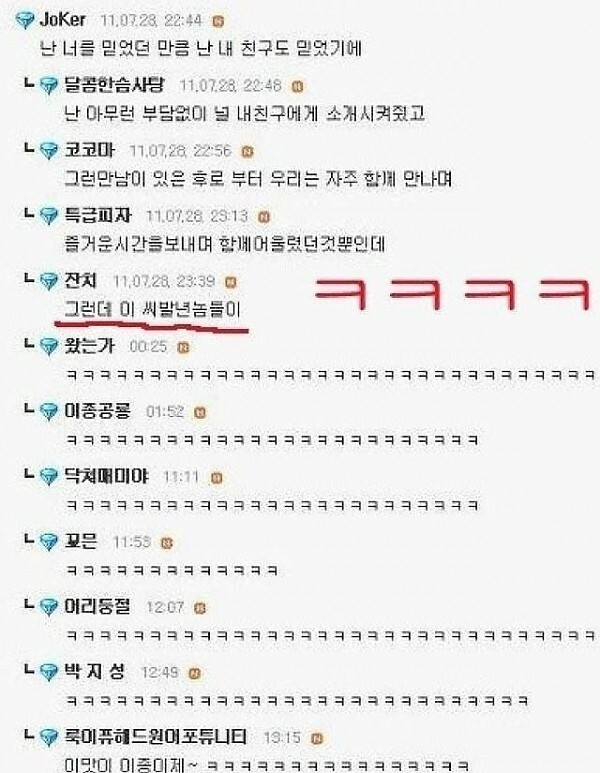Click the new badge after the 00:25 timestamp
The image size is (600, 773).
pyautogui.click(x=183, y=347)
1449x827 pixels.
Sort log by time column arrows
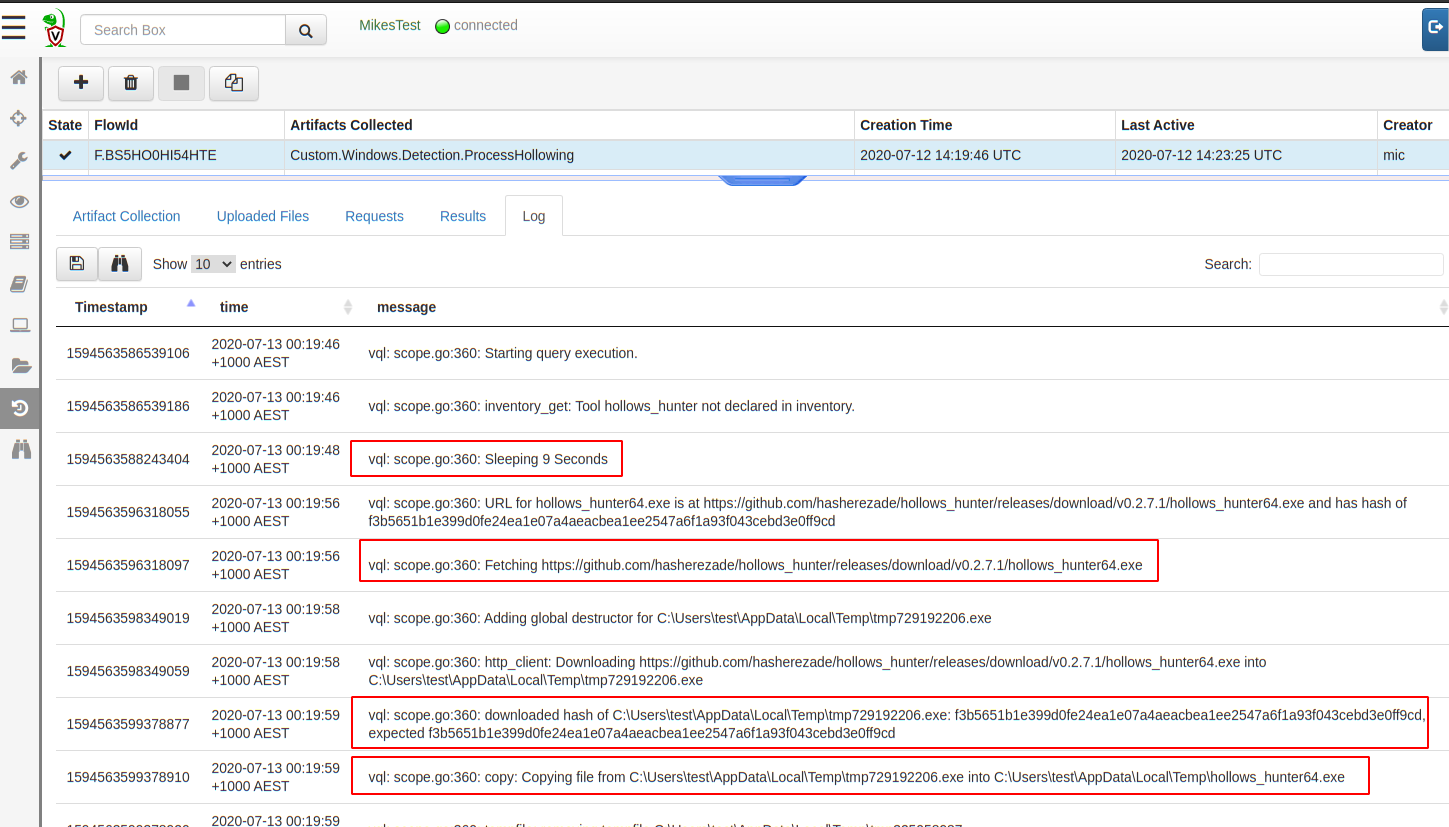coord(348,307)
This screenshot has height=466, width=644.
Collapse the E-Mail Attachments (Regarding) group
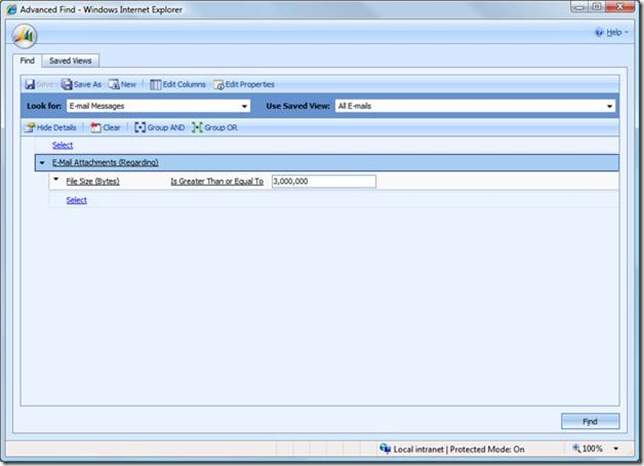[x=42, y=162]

***

* **PROBLEM DESCRIPTION**
Could you write out the records again from the line with "This screenshot has height=466, width=644." through the end of the records, requests included, adjusting every coordinate in the answers by adding -104 to it? Leave the pictures out.

* **TASK ANSWER**
This screenshot has height=466, width=644.
Collapse the E-Mail Attachments (Regarding) group
[x=-62, y=58]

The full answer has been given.